▶ [Data supplied]:

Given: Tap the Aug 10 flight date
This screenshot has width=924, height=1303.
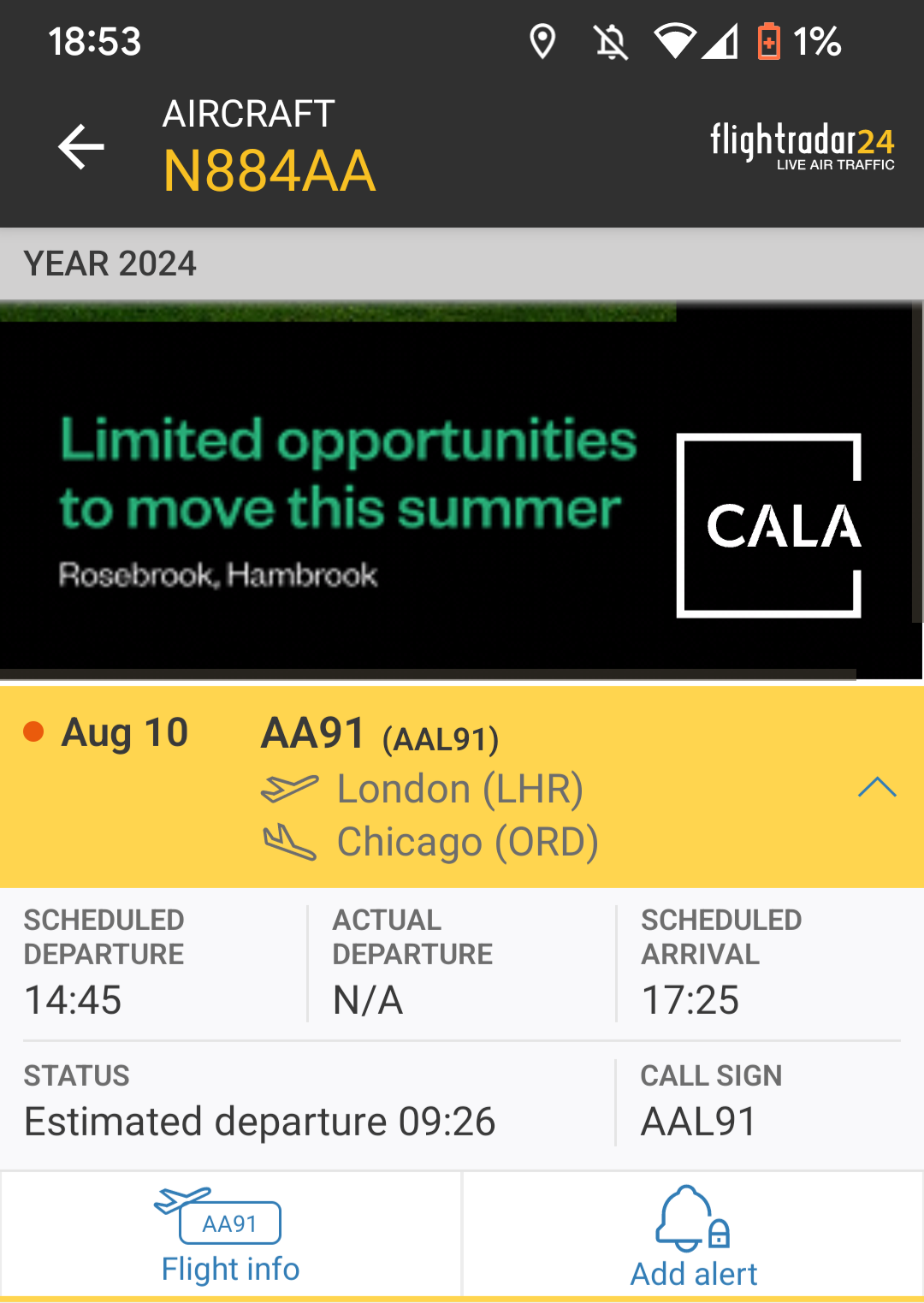Looking at the screenshot, I should coord(125,733).
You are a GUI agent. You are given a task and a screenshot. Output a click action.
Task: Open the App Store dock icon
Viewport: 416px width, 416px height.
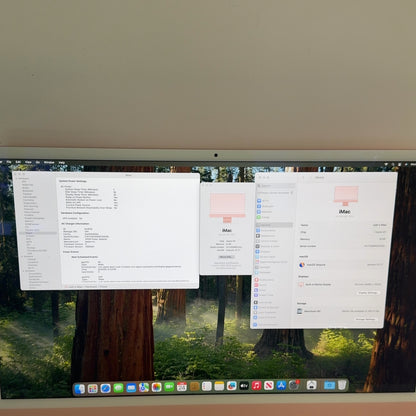(x=281, y=386)
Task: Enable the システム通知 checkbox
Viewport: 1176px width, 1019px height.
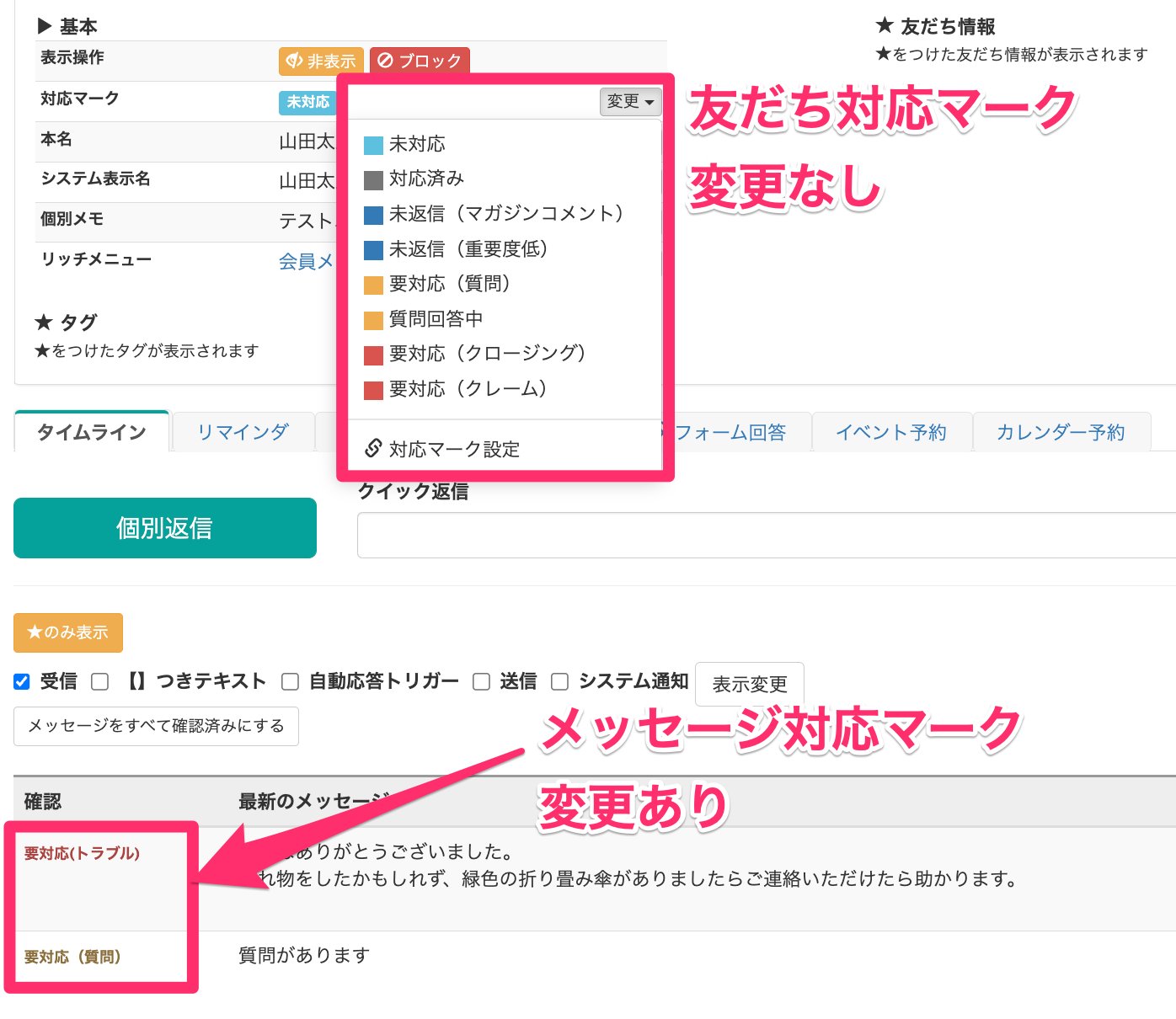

▶ [Exercise]: All entries need to be duplicated exactly, apart from the images.

▶ [Your response]:
Given: Tap the Aug 10 flight date
This screenshot has width=924, height=1303.
Looking at the screenshot, I should coord(125,733).
You are a GUI agent. You are given a task and a screenshot. Output a click action.
Task: Open the App Store dock icon
Viewport: 416px width, 416px height.
(x=281, y=386)
Task: Enable the システム通知 checkbox
Viewport: 1176px width, 1019px height.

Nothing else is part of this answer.